Friday, April 18, 2014

Known Unknowns

It may be spring, bit there's still curling on TV. The Players' Championship is showing that curling is the latest sport whose popularity has caused it to overflow its appointed season.

It used to be that the only curling you saw on TV - even here in Canada - were the Canadian and World Championships. But when someone noticed that a curling tourney could be a cheap ratings grabber, they invented a bunch of other events patterned after golf's majors or tennis's grand slams.

What I find interesting about this phenomenon is that although curling is a spectator sport in Canada but nowhere else, many competitors from other countries are good enough and well known enough that they get invited to these Canadian-based tournaments too.

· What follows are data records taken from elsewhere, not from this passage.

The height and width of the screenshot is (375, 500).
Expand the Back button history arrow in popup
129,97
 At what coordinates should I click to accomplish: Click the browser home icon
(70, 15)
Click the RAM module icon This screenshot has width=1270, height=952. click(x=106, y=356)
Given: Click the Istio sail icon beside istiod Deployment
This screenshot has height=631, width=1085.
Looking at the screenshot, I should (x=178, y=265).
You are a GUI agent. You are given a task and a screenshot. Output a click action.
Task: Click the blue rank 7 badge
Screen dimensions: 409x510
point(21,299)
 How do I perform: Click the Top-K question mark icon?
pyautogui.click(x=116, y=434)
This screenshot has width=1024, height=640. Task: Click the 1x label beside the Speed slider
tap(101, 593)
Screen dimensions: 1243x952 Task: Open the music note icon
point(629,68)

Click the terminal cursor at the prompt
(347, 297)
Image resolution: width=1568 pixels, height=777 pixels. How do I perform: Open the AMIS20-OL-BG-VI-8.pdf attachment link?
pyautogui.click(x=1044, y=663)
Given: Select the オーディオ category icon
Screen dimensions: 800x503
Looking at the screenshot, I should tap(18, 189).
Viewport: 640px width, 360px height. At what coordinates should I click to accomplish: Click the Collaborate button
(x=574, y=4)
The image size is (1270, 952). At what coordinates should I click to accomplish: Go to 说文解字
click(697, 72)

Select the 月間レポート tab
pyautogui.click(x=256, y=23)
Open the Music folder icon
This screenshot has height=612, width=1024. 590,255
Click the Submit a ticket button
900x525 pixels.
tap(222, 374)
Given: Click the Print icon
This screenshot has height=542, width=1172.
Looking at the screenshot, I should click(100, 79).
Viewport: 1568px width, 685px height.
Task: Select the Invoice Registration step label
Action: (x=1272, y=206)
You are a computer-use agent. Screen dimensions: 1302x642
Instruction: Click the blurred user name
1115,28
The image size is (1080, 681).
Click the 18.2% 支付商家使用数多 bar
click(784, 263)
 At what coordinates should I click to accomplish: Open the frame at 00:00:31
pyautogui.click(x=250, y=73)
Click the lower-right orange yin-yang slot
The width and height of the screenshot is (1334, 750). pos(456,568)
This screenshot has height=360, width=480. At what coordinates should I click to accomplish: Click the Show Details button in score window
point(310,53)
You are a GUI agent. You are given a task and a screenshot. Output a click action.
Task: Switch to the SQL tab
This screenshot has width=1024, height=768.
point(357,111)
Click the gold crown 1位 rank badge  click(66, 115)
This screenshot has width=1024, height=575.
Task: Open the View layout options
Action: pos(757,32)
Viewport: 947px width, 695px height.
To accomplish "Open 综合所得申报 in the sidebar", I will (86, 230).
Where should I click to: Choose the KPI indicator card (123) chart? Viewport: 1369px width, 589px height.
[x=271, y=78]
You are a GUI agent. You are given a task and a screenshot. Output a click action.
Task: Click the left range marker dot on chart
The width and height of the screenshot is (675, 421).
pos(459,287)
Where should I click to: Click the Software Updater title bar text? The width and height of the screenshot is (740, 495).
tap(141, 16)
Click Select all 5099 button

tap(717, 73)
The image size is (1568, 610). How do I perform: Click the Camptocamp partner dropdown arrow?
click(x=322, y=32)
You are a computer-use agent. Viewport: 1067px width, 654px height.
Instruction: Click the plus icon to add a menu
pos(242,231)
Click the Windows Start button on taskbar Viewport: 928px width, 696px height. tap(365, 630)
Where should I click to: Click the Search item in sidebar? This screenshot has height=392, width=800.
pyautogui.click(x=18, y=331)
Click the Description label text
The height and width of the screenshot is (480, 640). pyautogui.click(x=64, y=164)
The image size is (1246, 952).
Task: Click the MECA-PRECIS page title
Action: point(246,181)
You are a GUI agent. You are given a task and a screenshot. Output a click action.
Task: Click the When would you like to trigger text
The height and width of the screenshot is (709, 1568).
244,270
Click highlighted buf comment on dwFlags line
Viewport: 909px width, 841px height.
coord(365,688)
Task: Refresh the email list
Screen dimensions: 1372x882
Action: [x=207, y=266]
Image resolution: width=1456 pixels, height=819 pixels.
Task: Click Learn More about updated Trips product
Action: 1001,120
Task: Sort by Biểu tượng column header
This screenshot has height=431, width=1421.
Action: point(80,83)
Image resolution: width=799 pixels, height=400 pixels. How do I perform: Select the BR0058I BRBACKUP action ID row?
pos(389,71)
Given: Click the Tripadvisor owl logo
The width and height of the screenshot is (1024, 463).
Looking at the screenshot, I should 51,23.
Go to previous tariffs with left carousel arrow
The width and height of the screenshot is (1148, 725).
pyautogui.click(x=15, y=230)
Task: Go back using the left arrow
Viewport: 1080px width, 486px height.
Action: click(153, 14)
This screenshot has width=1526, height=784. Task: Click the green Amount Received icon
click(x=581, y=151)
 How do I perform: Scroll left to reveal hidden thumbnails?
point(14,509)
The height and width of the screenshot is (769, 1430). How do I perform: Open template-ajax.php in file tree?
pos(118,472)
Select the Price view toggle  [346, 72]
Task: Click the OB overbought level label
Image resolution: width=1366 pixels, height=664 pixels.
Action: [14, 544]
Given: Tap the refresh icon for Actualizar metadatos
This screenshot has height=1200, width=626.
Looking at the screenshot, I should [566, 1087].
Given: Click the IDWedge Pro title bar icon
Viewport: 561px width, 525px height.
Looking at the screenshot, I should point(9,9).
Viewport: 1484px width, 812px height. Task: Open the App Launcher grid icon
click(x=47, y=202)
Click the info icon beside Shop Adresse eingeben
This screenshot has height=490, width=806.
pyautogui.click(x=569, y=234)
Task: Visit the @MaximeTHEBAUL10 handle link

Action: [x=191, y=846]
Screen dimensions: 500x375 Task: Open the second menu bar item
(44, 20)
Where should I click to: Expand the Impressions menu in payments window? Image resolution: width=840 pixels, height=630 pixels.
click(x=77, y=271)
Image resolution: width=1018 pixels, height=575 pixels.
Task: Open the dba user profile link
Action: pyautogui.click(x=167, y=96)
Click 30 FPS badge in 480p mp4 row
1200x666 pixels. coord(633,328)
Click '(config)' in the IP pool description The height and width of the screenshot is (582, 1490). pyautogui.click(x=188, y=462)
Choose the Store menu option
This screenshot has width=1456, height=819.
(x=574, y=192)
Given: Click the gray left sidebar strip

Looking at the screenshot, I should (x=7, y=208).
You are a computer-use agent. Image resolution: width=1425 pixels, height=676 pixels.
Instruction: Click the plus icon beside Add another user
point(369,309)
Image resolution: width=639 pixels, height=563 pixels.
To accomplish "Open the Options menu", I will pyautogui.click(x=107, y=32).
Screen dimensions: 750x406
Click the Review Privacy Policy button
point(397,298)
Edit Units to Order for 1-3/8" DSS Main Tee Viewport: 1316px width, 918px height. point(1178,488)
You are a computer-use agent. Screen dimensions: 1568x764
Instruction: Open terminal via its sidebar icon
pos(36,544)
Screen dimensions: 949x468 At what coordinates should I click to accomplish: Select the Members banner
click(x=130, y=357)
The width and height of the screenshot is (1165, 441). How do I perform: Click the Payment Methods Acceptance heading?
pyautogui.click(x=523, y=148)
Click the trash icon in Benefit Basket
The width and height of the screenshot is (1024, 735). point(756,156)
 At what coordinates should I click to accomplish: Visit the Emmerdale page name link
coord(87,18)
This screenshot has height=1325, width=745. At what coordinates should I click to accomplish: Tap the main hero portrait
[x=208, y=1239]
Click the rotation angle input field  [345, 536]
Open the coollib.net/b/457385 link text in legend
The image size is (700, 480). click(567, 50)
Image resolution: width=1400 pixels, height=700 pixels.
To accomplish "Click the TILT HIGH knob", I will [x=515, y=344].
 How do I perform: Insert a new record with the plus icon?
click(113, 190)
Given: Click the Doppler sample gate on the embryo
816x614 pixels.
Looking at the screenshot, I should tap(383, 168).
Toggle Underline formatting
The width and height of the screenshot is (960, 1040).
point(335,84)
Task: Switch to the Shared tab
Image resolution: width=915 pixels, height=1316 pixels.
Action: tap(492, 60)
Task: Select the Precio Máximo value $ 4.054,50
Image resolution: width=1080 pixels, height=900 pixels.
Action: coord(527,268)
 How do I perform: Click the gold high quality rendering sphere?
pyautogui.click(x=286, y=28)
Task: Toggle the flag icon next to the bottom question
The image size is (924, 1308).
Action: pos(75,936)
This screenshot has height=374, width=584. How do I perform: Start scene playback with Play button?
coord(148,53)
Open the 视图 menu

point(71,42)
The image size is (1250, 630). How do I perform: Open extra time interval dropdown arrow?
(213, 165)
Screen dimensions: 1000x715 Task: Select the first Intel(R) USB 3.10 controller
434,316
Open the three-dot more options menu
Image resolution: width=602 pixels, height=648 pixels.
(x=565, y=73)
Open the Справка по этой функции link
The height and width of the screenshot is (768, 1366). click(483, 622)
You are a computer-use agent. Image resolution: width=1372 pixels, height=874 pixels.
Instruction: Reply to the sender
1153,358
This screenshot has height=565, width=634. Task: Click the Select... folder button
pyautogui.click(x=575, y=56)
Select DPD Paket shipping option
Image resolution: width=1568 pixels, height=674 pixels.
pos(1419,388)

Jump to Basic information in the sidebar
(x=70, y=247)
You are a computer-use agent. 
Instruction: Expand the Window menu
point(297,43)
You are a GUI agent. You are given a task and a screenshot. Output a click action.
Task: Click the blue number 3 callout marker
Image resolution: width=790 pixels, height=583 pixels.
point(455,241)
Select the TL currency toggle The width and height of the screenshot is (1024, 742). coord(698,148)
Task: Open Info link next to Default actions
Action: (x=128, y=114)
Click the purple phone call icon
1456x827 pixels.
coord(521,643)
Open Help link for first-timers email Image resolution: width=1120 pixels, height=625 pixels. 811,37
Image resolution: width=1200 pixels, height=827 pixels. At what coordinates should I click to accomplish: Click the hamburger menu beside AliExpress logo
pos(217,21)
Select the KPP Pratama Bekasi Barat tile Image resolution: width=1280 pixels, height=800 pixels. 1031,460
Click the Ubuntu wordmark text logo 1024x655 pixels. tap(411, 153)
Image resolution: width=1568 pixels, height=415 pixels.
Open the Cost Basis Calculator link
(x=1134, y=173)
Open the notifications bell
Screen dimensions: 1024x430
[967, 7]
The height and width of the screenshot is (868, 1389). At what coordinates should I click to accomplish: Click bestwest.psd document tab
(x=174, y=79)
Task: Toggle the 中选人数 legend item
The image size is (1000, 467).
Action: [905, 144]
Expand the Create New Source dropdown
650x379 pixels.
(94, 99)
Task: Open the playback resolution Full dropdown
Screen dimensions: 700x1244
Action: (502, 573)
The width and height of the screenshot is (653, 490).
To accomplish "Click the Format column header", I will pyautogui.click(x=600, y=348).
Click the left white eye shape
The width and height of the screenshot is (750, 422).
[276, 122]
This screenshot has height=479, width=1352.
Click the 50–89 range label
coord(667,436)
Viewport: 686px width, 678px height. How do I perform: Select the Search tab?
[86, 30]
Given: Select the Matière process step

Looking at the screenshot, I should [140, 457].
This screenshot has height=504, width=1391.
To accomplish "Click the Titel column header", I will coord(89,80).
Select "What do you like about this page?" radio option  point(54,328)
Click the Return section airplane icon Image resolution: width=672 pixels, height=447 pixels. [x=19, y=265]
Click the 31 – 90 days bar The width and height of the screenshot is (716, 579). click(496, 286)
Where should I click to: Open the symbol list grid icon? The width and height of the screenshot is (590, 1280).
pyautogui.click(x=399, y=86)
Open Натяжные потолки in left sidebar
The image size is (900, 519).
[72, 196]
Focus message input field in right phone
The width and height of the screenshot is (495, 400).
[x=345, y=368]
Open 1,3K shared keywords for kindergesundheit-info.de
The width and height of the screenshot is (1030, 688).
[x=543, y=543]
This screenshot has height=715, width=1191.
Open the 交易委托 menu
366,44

So now people like David Murdoch, Eve Muirhead and Niklas Edin are better known in Canada than in their own countries. That's got to be strange. They probably have to keep explaining to their friends and relatives what this hobby of theirs is. Then they come here to curl on TV. And how do they explain why they keep flying to Canada every few weekends? I remember hearing that a Canadian curler working in Europe had trouble explaining to his boss why it was really important that he have a week off to play in the Brier. Imagine trying to ask your manager to find someone else to fill your shift at the Volvo factory so you can go to some place called "Kamloops" to vigorously sweep ice in front of a thousand people. Okay, it’s Europe, they get five weeks off, never mind.

Other than those awkward moments, it must be a great life: mostly you're just leading the average existence, but a few times a year, you travel off to a strange place where everyone knows who you are and is interested in what you do.

I know there are some cases where it's gone the other way, and Canadians have become more famous elsewhere. For instance, Canadian snooker players have made it big in Britain. So if you're looking for a sport to become world-class at, why not look elsewhere in the world? Consider handball, or Finland's variation on baseball, or that Afghani sport they play with a headless goat. Or you could try Aussie rules football. That's what I did.